══ Reading text ══

As noted, the last few days have seen a significant high pressure system bring us warm days and stop the typical onshore flow pattern. This picture shows the fog and cool air from the ocean creeping over the coastal hills, following the slow decline of the high pressure system. This pattern brings cool nights and afternoons which help the vines retain acidity and color, arguably defining the differences in quality between the coastal regions and the central valley of California.
Many believe that the soil is the most basic contributor to terroir, or the sense of place of a wine. Personally, I agree that it impacts the specific flavor and aroma characteristics significantly, in sometimes mysterious ways. Check out this picture of the much-lauded Sebastopol Sandy Loam soil series in one of the Dutton family’s ranches in Sebastopol. At the surface, it is very close to what you would find at a beach, plus a decent amount of organic material. Going down, it becomes more compact and eventually becomes a loose sandstone. In my mind, what makes this stuff special is how it holds water. That is to say, it doesn’t hold excessive amounts of water, which would spur excessive vegetative growth in vines, and put them out of balance. This stuff, plus the ocean-influenced foggy climate, equals a great terroir.
We have had a significant two day heat spell which is really going to kick harvest into gear. In addition, the presence of the two large and still unchecked fires in Lake County and more up in Trinity County have made it hazy, which lends a slightly post-Apocalyptic flavor to the beginning of harvest.
The effect of heat spikes on grape chemistry is one of concentration – the brix goes up dramatically, titratable acidity goes up slightly, and pH can stay the same or increase slightly.
Depending on what stage the vines are in the sugar can drop back down more in balance with the acid numbers with some cooler weather and irrigation.

═══
══ Data extracts ══

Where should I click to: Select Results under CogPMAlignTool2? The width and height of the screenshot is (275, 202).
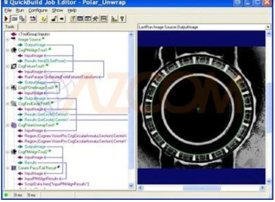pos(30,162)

═══
══ Data extracts ══

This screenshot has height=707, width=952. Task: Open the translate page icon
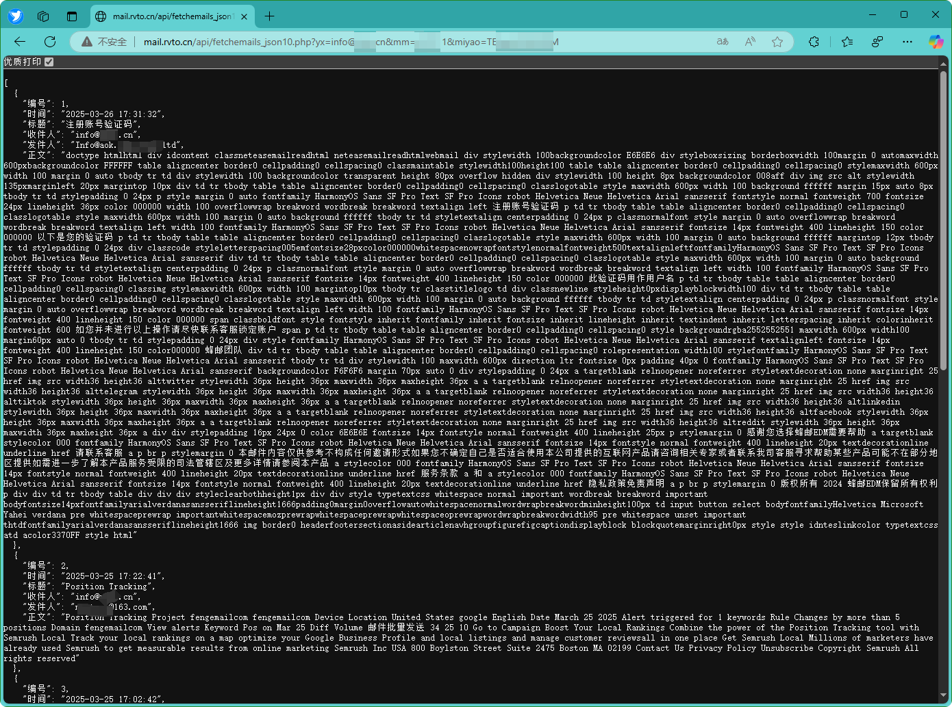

═══

__What to produce__: Continue the vineyard harvest text above, starting after its final sentence.

__Result of this task__:
People always say that Pinot Noir is a challenging varietal to make into great wine. Small clusters, low yields, thin skins, propensity to rot, and an amazing capacity to reflect the site where it is grown (good or bad), support that reputation. Over the thousand plus years that Pinot Noir has been grown in Burgundy, very specific winemaking practices have arisen focused specifically on getting the best out of the chimerical Pinot grape. One such practice is the use of open top fermenting tanks. Open top tanks require that one uses hand punchdowns to push the cap back into the fermenting wine. This is a fun process, if a little dangerous. Some notable producers in the US and abroad actually get into the tank to do a full body punch down. Another notable impact of using open top tanks is that they can blow off significant amounts of alcohol during the fermentation, up to 1.5% by some estimations. This can be a good or bad thing depending on your perspective and the specific lot.
I think it is interesting to note that many of the winemaking practices, techniques, and minimalist philosophy in Burgundy are products of the resources early vignerons had at their disposal. Is there anything cheaper or easier than native yeast fermentations?
(Picture: Bien Nacido about a third of the way through fermentation. Random trivia – the word fermentation is a derivation of the Latin word 'to boil'.)